The bottom of the spreadsheet accounts for these differences. The blue total shows the actual amount that was paid. The people totals in italics show how much each person owes, and that sum allocated is in italics under the blue total. The difference takes the difference. In this case, the allocated amount is 3 cents less than what was actually paid.
Some roommates won’t care about the leftover pennies. However, my roommates happened to be very detail-oriented, so we had an additional adjustment row. Taking the small difference, divvy it up amongst the roommates in a sort-of-fair way. In this case, since Bob (oops, this should have been applied to Joe!) took the brunt of the expenses by paying the rent, he’s exempt from the additional 1-cent adjustment applied to everyone else (reference the yellow highlighted cells in the diagram).
3. Indicate how much each person contributed.
Now, sum up the amount each person paid in the Paid row (highlighted yellow in the diagram). You can do this by typing “=” to start a formula in the cell, then highlighting the specific amount cells relevant to each person. This is where grouping people’s expenses comes in handy, as you can just highlight an entire block instead of individual cells.
In this example, you can see that since
Bob (oops, that should be Joe) paid rent, he paid the most out of everyone.
After doing this, check your totals.
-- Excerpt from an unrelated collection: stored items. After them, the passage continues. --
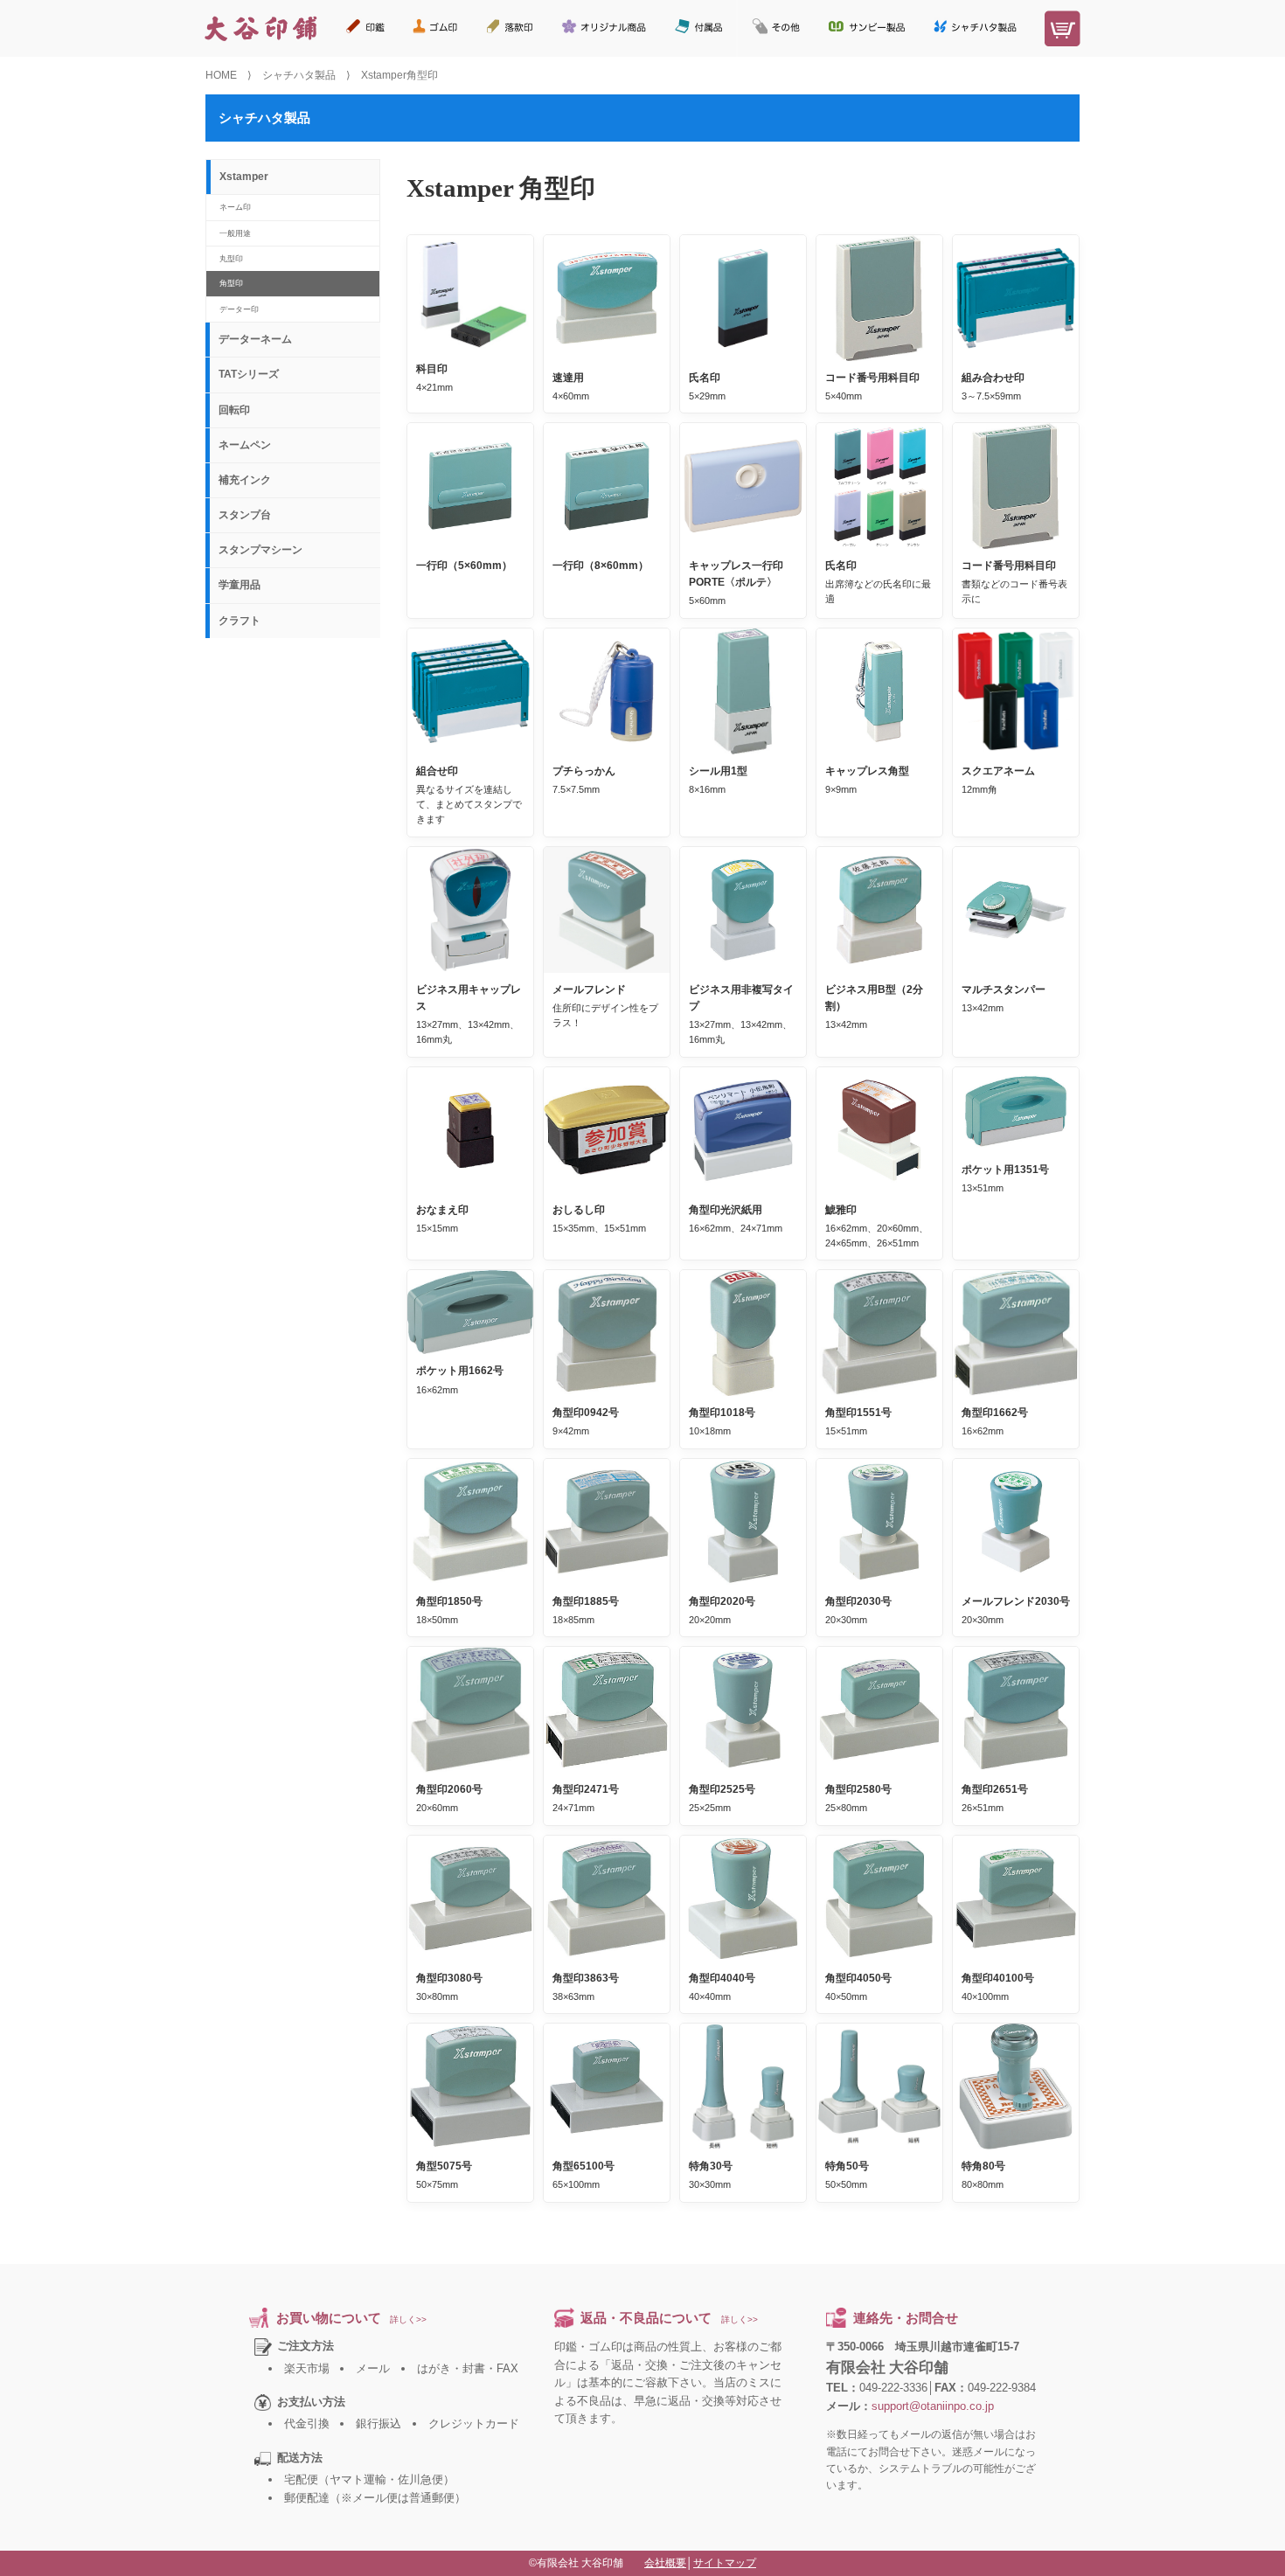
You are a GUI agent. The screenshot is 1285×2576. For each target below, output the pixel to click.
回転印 (234, 410)
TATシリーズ (249, 374)
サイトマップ (724, 2563)
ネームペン (245, 445)
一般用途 (235, 233)
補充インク (245, 480)
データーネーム (255, 339)
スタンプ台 (245, 515)
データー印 (239, 309)
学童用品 (239, 585)
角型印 (231, 283)
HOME (221, 75)
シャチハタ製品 (299, 75)
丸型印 (231, 258)
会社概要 (665, 2563)
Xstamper (243, 176)
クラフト (239, 620)
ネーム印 (235, 207)
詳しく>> (408, 2319)
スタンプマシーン (260, 550)
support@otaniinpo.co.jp (933, 2406)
The grey boxes on the right side of the spreadsheet guide you through making sure the numbers all work out. Breaking it down:
- $1230.52 Check totals – This row takes the sum of the actual amount paid — same formula as the blue total.
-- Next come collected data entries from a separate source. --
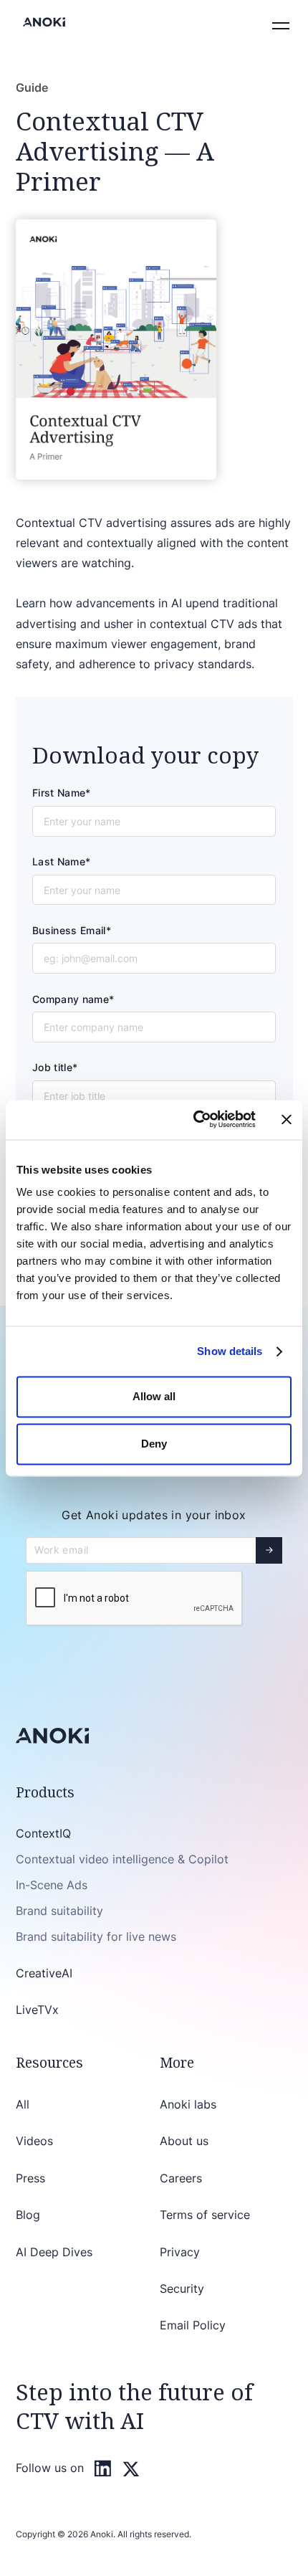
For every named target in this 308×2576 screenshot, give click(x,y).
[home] (41, 22)
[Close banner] (286, 1120)
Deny (154, 1443)
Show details (229, 1351)
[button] (278, 22)
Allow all (154, 1397)
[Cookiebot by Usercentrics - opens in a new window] (194, 1119)
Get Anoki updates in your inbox (154, 1515)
- $0.03 Does this equal difference? – This is the sum of the Adjust row. It should equal the green “difference” amount.
- $1230.52 Does this equal total? – This is the sum of the Owed row. It should equal the blue total amount.
- $0.00 Is this 0? – This sums up the Pay row. It should theoretically be zero, as the positive (people who owe money) numbers should equal the negative (people who are owed money) numbers.
4. Add helpful notes for payment.
The final step is to add helpful notes for payment. The negative pay amount means that this person paid the most, and other people owe them money. You can add a note in the bottom row for who the check should be made out to. If there is more than one person with a negative amount, then you can add a note for how to split the check between each person who is owed money.
And there you have it — a very fair way to track and consolidate shared household expenses! This spreadsheet certainly isn’t for everyone (such as those of the “who cares” variety), but for some, having a expense tracking worksheet can be a great way to avoid financial roommate conflict.